Nordsee-Sturmflut: Helgoland ein Stück kleiner gemacht

Am Freitag tobten Stürme mit einer Geschwindigkeit von über 100 Stundenkilometer über die Nordsee. Besonders hart wurde Helgoland getroffen. Dort gab es massive Dünenabbrüche.

Auf Helgoland bleibt man derzeit lieber im Haus bei nem Grog Bild: dpa

EMDEN/HAMBURG dpa/taz Die erste schwere Sturmflut der Nordsee in diesem Herbst hat am Freitag die Menschen an der Küste in Atem gehalten. Auf der einzigen deutschen Hochseeinsel Helgoland gab es eine Spur der Verwüstung. Bürgermeister Frank Botter ging von einem Millionenschaden aus. "So wie es aussieht, sind am Nordstrand der Düne Hunderttausende Kubikmeter Sand vom Wasser weggerissen worden." Auch von den niedersächsischen Inseln wurden Dünenabbrüche gemeldet. Insgesamt waren die Schäden jedoch geringer als befürchtet.

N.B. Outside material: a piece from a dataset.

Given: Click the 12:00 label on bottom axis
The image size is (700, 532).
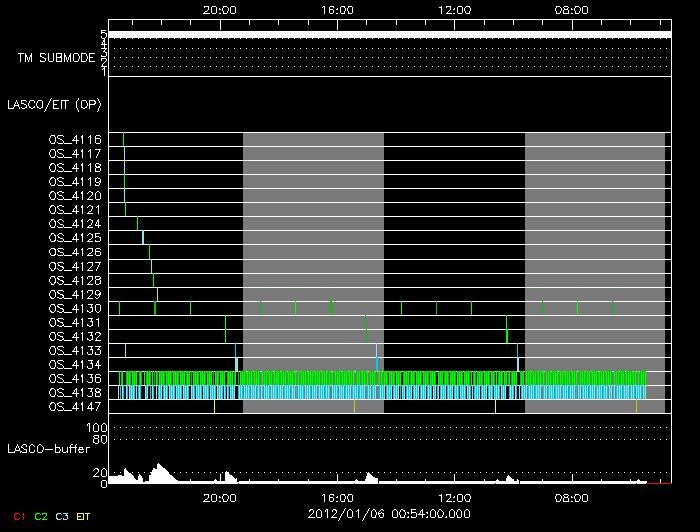Looking at the screenshot, I should pyautogui.click(x=455, y=497).
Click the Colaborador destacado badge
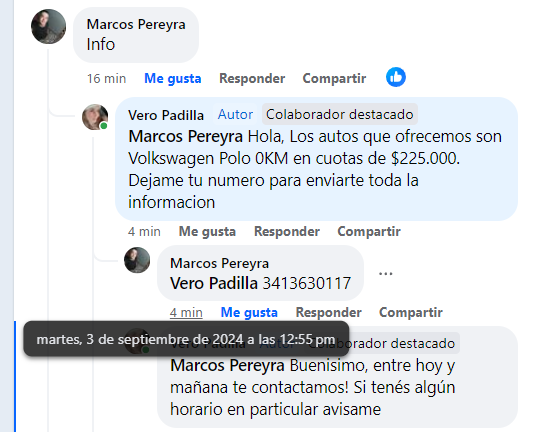 point(340,114)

Auch bei anderen Nordseeanrainern sorgte die Sturmflut für massive Sicherheitsvorkehrungen. Der größte Hafen Europas in Rotterdam war nahezu dicht, vor Norwegen wurde die Ölförderung gestoppt, und in England saßen tausende Menschen eine Nacht lang in Notunterkünften.

Bei dem heftigen Sturm peitschten die Winde über der Nordsee mit Geschwindigkeiten teils weit über 100 Stundenkilometern. Bei starken Regen wurden auf den Halligen Geschwindigkeiten bis zu 140 Stundenkilometer registriert. An den Inseln und an der Küste wurden Wasserstände bis weit über zwei Meter über dem mittleren Hochwasser gemessen, in Emden, Bremerhaven, Wilhelmshaven und Hamburg sogar über drei Meter. Meldungen über Verletzte gab es zunächst nicht.

Fast überall zeigten sich die Menschen jedoch meist gelassen. "Für Hamburg ist das weitgehend glimpflich verlaufen", berichtete ein Feuerwehrsprecher. "Hier wackelt es nicht mehr als sonst bei Sturm", sagte der Geschäftsführer der Nordseebad Spiekeroog GmbH, Thomas Doellinger. "Es war zwar schon die Kategorie schwere Sturmflut, aber nicht von der ganz schlimmen Sorte", bestätigte die Sprecherin des Niedersächsischen Landesbetriebes für Wasserwirtschaft, Küsten- und Naturschutz (NLWKN), Herma Heyken.

Die Fährverbindungen zwischen der Küste und den Inseln mussten am Freitag wegen des Unwetters vorübergehend eingestellt werden. Bei schwerer See verlor eine Containerschiff auf dem Weg von Hamburg nach Le Havre (Frankreich) in der Nordsee 45 leere Container. Fluttore und Sperrwerke wurden geschlossen, um Überschwemmungen im Hinterland zu verhindern. Im Hamburger Hafen mussten Einsatzkräfte losgerissene Kleinschiffe und Schuten sichern. In Bremerhaven versanken Autos fast in den Fluten. Binnen Minuten standen die Fahrzeuge bis zu den Außenspiegeln im Wasser.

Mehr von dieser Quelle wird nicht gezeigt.